When I think about windows I usually think about the Fourier transform of these windows. But they don’t tell the full story. Phase, as usual, complicates everything. Notice how the sidelobes are themselves periodic. Without even analyzing anything, this implies there is some complex rotation going on, and the DFT is just ‘sampling’ this rotation at regular intervals. This is why you can use a rectangular window on a signal with a certain frequency and get no windowing artifacts or sidelobes – in this case the sampling/aliasing of the window happens to fall exactly where the complex values are the same. So as you move away from the exactly-aligned frequency to other frequency, the sidelobes ‘pop’ into existence.

Generally, DSP practitioners just pick one window for an application and stick to it. In theory, we could use an adaptive window to reduce sidelobe confusion, but it is not simple. Using an convolution directly on the waveform in ML processing is effectively assuming a fixed window, (and often comes with windowed preprocessing) as in TasNet or wav2vec. Something about this feels like a Bayesian problem since the choice of window provides different uncertainties conditional on the application and properties of the signal. It’s fun to think about how an adaptive window might work. Adaptive filters are fairly common, of course (and virtually all ML-processing is adaptive), but somehow the first thing that touches the signal – the window – is more difficult to touch. Perhaps this has to do the the relative stability that a fixed window brings. But if you look at picking the window for each frame to reduce the uncertainty. The ‘easy’ way out, is to use a very high sampling rate and/or Mel spectrogram, which smoothes out the sidelobes considerably for the high frequencies. Anyway this is a brainstorm, and something to look at further in the future.

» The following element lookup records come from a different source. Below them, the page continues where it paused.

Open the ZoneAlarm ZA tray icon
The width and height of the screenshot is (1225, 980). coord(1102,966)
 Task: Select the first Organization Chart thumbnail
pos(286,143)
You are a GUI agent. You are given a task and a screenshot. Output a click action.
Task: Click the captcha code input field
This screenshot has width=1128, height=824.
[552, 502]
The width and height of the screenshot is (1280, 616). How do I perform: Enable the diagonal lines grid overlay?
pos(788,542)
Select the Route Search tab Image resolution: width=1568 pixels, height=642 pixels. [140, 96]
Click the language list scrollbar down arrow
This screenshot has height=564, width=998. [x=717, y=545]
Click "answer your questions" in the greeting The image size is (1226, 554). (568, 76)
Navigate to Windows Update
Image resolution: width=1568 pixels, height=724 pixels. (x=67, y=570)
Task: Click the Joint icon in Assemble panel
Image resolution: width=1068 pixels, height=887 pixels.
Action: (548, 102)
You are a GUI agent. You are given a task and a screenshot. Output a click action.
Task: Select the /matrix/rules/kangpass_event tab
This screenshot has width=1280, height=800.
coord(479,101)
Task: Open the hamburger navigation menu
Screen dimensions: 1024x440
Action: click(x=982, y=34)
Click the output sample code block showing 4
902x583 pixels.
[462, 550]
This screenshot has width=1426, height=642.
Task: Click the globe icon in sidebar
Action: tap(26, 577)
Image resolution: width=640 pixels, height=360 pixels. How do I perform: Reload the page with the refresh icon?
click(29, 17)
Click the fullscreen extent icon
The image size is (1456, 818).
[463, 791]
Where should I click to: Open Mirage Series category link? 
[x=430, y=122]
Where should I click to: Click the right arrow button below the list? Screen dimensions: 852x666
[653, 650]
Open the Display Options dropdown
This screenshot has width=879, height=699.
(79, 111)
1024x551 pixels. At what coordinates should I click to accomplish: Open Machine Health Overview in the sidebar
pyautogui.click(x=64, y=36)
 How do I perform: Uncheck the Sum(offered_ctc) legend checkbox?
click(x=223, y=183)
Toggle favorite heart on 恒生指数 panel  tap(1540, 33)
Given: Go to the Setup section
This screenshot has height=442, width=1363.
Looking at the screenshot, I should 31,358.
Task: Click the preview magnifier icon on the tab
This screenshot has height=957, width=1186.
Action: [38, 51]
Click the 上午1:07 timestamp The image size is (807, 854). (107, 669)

The other thing I want to dig further into is the complex phasor for these windows. In other words, how the real and imaginary values evolve with respect to frequency for the window. My guess is that it looks a lot more steady than the sidelobes in the typical magnitude frequency domain that we commonly look at, especially if we looked at the Dolph-Chebyschev window which is designed to have flat sidelobes. This is not a big leap in perspective, and probably something people have looked at, but I don’t recall it being discussed in my signal processing education. I’d like a 3blue1brown-style animation of this.